A focused Autumn Finance Bill will be introduced in Parliament this week to legislate for some of the measures announced. Among the key points were:
Threshold freezes and personal tax allowance measures
National Insurance contributions thresholds will be fixed at their current rates until April 2028. The government will legislate for the measure through secondary legislation in early 2023.
The National Insurance contributions secondary threshold will be fixed at £9,100 from April 2023 until April 2028. The Employment Allowance will mean the smallest employers will not be affected.
Corporate Tax changes
Reforms to R&D tax reliefs: for expenditure on or after April 1, 2023, the Research & Development Expenditure Credit rate will increase from 13% to 20%, the Small and Medium Enterprise (SME) additional deduction will decrease from 130% to 86%, and the SME credit rate will decrease from 14.5% to 10%. The government is continuing the review of R&D tax reliefs that was launched at Budget 2021 and will consult on the design of a single scheme.
Company Car Tax (CCT) rates: the government is setting rates for CCT until April 2028 to provide long-term certainty for taxpayers and industry in Autumn Finance Bill 2022
Van Benefit Charge and Car & Van Fuel Benefit Charges: from April 6, 2023, Car & Van Fuel Benefit Charges and Van Benefit Charge will increase in line with the September 2022 Consumer Price Inflation (CPI) rate.
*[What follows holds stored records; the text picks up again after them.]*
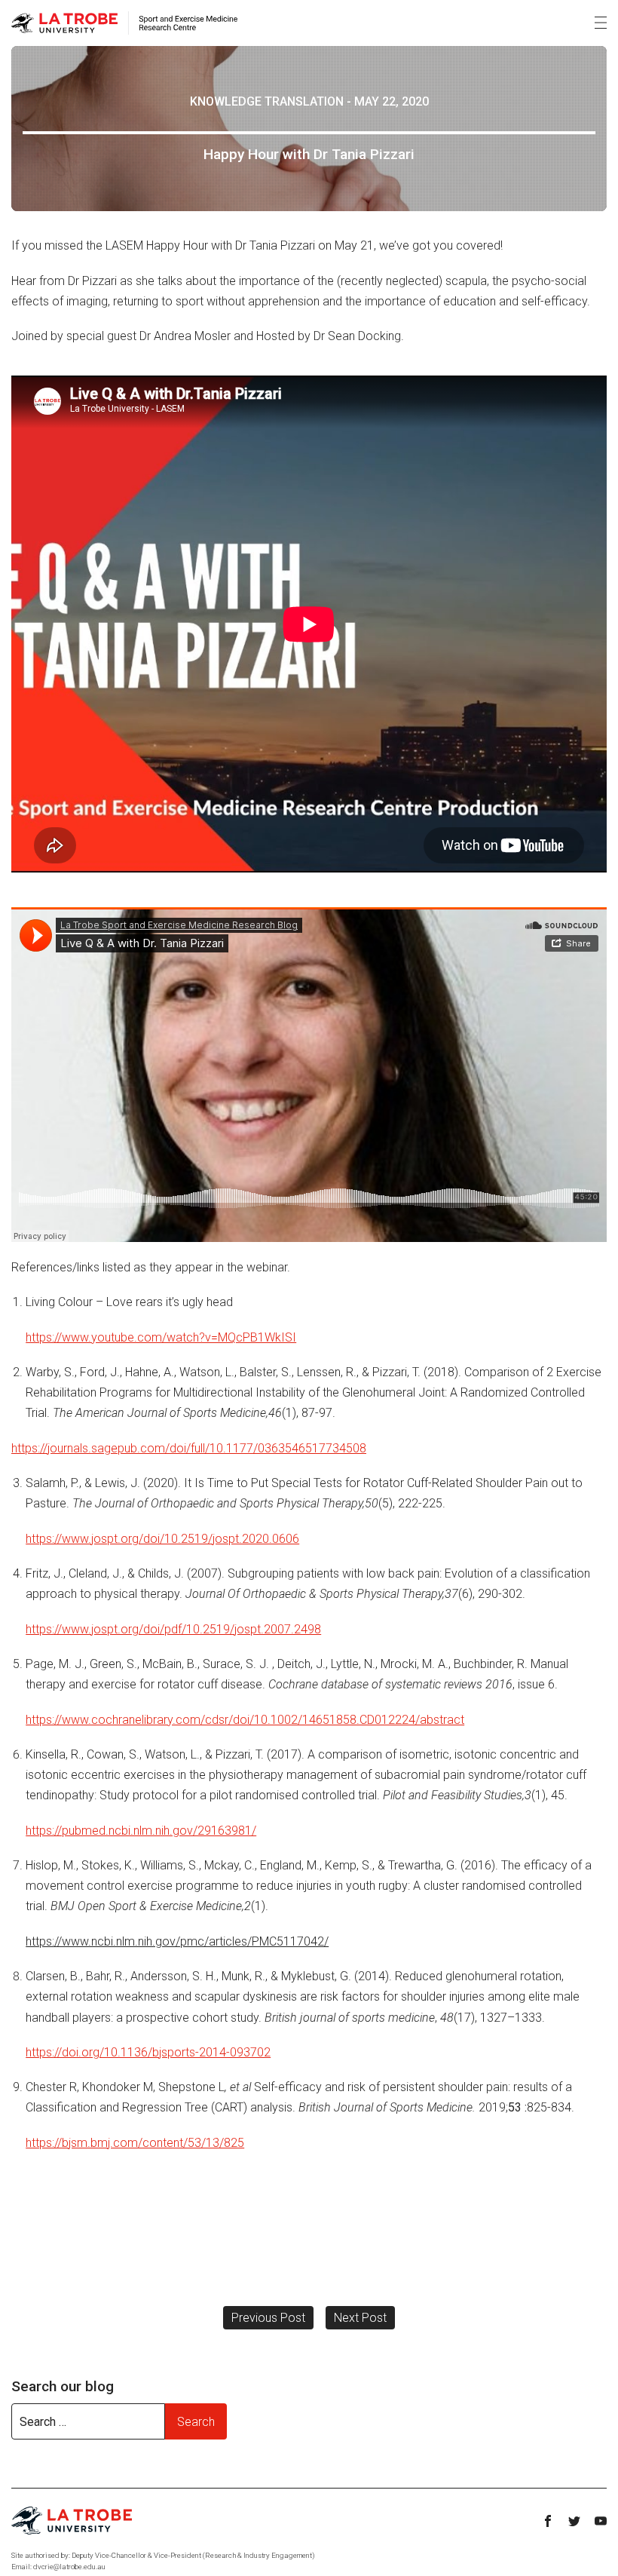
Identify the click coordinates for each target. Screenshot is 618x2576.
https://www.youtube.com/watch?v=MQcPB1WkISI (161, 1337)
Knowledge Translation (267, 101)
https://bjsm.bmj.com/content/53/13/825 (135, 2143)
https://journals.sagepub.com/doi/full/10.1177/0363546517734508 (188, 1448)
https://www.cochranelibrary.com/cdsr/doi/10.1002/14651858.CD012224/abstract (245, 1720)
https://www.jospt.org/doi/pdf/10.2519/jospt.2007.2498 (173, 1629)
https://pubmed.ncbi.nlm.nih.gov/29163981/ (141, 1830)
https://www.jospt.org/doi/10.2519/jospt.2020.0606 (162, 1539)
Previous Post (268, 2318)
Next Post (360, 2318)
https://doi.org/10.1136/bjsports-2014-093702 (148, 2052)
A substantial package of reforms to business rates has also been announced. In short, a package worth £13.6bn has been announced, mainly in the form of freezes and reliefs to help shops and businesses that are facing in the current economic climate, and from potential business rates increases in April next year due to new valuations of their properties.
SMEs will be happy that business rates relief has been extended and the multiplier frozen for another year but given the challenges small businesses face, it looks more like a temporary solution that might not go far enough to help those that are struggling.
High Street retail businesses may feel the scrapping of the online sales tax does not do much to level the playing field, particularly as that tax was earmarked to fund a reduction in business rates for physical retail stores. And, of course, it’s not just about rates, tax hikes and threshold shifts, including a cut to the tax-free allowance on dividends, means that directors who pay themselves in dividends will face higher tax bills.
Much attention is given to the tax liabilities of big business but a lot of the points in the autumn statement will punish hard-working small business owners that are already concerned about rising costs, particularly energy bills.
Full details of the Autumn Statement are available on www.gov.uk, alongside other relevant documentation from the Office for Budget Responsibility (OBR) and the Treasury.